At first I was like... Where is chuc.... MOWWWWW MEEEEEE MYYYY GOD >_> 

The guy is bloody ripped, ive never seen him so cut.


----------



## footodors (Aug 26, 2007)

best shape of his life at.......40!
Go figure!


----------



## Kado (Apr 18, 2010)

Good for him. I am really glad he has seemingly re dedicated himself. Who knows maybe he comes back better then ever.


----------



## Toxic (Mar 1, 2007)

swpthleg said:


> Chuck looks amazing, he had to have lost 20 pounds plus.


I don't think he lost weight at all, I think he looks bigger than ever.


----------



## Mirage445 (Dec 20, 2006)

Toxic said:


> I don't think he lost weight at all, I think he looks bigger than ever.


Yea, looks like he could fight at HW in that pic.

Court looks pretty damn big too.


----------



## Avery (Dec 15, 2009)

im glad Chuck is taking it serious , he really really wanted to beat tito haha


----------



## Dan0 (Aug 22, 2008)

Wait, I thought the belly was permanent? 
Could Chuck make a big career comeback if he's dedicating himself like this?


----------



## Liddellianenko (Oct 8, 2006)

wow looks awesome. I just hope it's all naturale, it's a bit fishy to see these kind of results at age 40 when the guy couldn't get below a 5 inch gut his whole life. And sometimes when you get a few losses, the dark side seems mighty tempting. 

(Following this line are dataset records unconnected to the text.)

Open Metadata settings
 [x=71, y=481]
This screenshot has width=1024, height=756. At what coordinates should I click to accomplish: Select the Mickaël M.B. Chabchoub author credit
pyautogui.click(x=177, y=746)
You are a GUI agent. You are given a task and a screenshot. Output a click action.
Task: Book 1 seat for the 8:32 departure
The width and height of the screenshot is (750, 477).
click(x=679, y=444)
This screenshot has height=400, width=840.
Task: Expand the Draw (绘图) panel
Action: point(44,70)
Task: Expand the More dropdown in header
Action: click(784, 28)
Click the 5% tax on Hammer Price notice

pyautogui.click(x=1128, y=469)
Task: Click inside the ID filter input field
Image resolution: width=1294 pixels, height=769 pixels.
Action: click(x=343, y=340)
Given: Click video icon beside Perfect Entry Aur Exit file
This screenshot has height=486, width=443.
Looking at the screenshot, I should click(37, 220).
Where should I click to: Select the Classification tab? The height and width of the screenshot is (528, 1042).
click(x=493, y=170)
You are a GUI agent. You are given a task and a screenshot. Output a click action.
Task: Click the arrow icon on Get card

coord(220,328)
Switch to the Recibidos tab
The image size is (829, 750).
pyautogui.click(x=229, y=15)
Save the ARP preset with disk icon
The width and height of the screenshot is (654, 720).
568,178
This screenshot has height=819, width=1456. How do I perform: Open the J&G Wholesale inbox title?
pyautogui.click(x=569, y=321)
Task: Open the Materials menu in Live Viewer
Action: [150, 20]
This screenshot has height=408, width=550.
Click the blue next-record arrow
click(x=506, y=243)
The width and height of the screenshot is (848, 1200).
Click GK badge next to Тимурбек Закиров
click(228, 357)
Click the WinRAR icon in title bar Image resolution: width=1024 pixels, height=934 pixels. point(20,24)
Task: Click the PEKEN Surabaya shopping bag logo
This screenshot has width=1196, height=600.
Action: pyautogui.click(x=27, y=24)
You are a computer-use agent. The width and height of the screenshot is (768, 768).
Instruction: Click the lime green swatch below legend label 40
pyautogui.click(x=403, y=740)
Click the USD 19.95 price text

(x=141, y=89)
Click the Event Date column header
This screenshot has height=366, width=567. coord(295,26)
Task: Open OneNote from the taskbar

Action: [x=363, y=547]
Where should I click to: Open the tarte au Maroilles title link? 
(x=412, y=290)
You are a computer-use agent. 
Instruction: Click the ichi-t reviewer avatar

But yeah barring that, freakin awesome, it's nice to see Chuck making positive changes from his losses and literally coming back stronger than ever.


----------



## Diokhan (Jul 8, 2008)

Liddellianenko said:


> wow looks awesome. I just hope it's all naturale, it's a bit fishy to see these kind of results at age 40 when the guy couldn't get below a 5 inch gut his whole life. And sometimes when you get a few losses, the dark side seems mighty tempting.
> 
> But yeah barring that, freakin awesome, it's nice to see Chuck making positive changes from his losses and literally coming back stronger than ever.


Well he gained alot of weight after he "retired", but lost even more during his dance practicing. I too thought his belly was there to stay but if you really stay busy and motivated you can get results like that. 

I don't really care about the gut going poof though, what I am hoping to see is Chuck coming with a different game plan and stylefor this fight. Obviously we wont see him totally changing his game, but now that he can't take all the hits anymore he really needs to start keeping his hands up and brawl less, specially if he wants to get 1 last shot at the title.


----------



## Emericanaddict (Dec 31, 2006)

Chuck looks ready for a win. Just hoping he hasn't peaked to soon for this fight. Ill pick Chuck in ever fight until the day he dies. regardless of whether or not he's likely to win. Chuck's my home boy and ive got dudes back.

Seeing Court there is cool aswell, he seems to have quite a bit of potential for sure.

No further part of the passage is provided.